Calcio, dopo la chiusura del calciomercato in Italia il Manager e Scouting Alessio Sundas lamenta il silenzio delle istituzioni e chiede risposte
ROMA/MIAMI, 4 febbraio 2026 – Con la conclusione della sessione invernale del calciomercato, che ha confermato le croniche criticità del sistema nazionale nel reperire nuovi talenti, il silenzio delle istituzioni appare ancora più assordante. Alessio Sundas, Manager e Scouting italo-americano, lamenta l'assenza di qualsiasi richiesta di chiarimento o informazione sul progetto di scouting rivoluzionario che l’America utilizza già da tempo con successo. Sundas chiede ufficialmente perché tale innovazione continui a essere ignorata nel proprio Paese, nonostante siano stati presentati progetti dettagliati e l'informazione sia stata ampiamente diffusa a mezzo stampa.
Il successo consolidato: l'America lo utilizza già da tempo
L'Algorithm Soccer Oracle (ASM) è una realtà tecnica consolidata. Negli Stati Uniti, questo sistema è stato acquisito e implementato per mappare il talento dei giovani calciatori in modo scientifico. L'America utilizza già da tempo questa tecnologia come strumento cardine per identificare i profili migliori, assegnare borse di studio nei college e costruire rose competitive basate su dati oggettivi e incontestabili.

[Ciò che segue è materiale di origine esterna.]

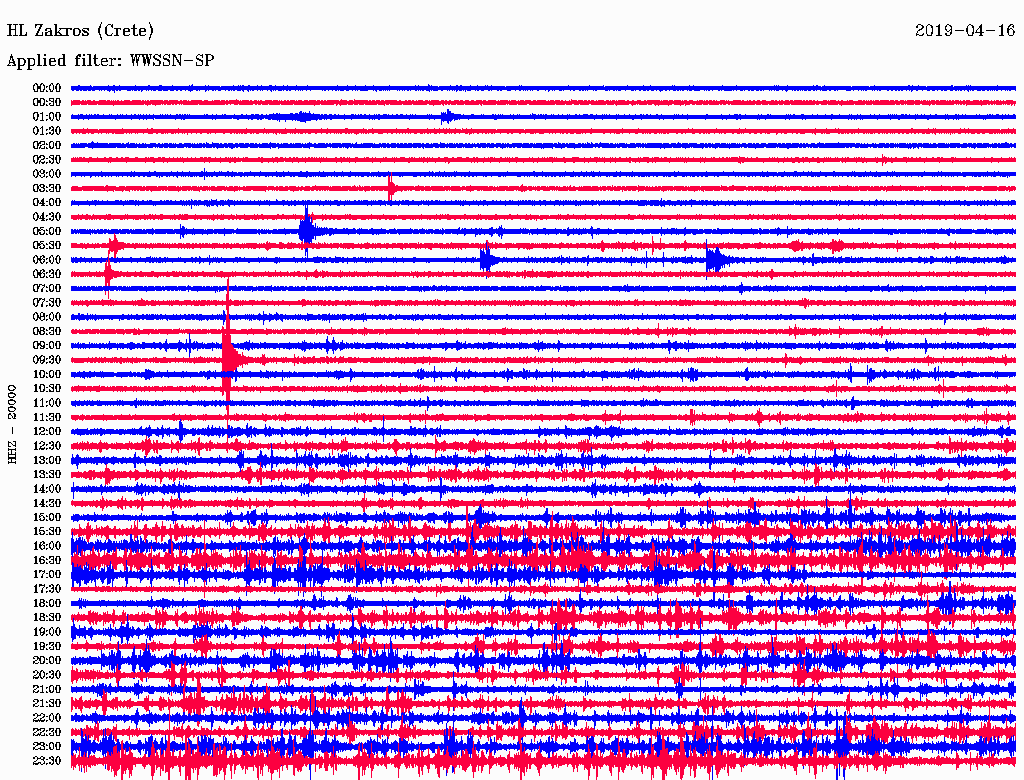Select the Applied filter WWSSN-SP text
The height and width of the screenshot is (780, 1024).
point(110,61)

In un'intervista rilasciata alla nostra redazione, il manager ha espresso tutta la sua amarezza per l'immobilismo istituzionale che persiste nonostante la chiusura delle trattative di mercato.
"Lamento un atteggiamento di chiusura incomprensibile", dichiara Alessio Sundas ai microfoni di FRV News Magazine. "In Italia nessuno ha mai chiesto almeno un’informazione o una spiegazione tecnica sul progetto. Perché il sistema USA valuta e lavora con gli algoritmi ormai da tempo, riconoscendone il valore meritocratico, mentre qui non c'è alcun interesse ad approfondire l'unica valutazione sostenibile per creare campioni?"
L'appello finale: Perché l'Italia non guarda all’imminentissimo futuro?
Alessio Sundas ribadisce che la digitalizzazione non è più un'opzione, ma una necessità strategica per il settore.
Il Manager e Scouting chiede con forza il perché l'Italia non valuti e continui a voltare le spalle a progetti pronti, dettagliati e di dominio pubblico, che rappresentano l'unica via per tornare a competere ai massimi livelli mondiali e garantire un futuro certo ai propri talenti.
L'Italia non può più permettersi di ignorare strumenti che il resto del mondo ha già trasformato in standard di successo e valutare i tantissimi giovani talenti italiani che amano questo sport e che ogni giorno si allenano e crescono su campi da calcio.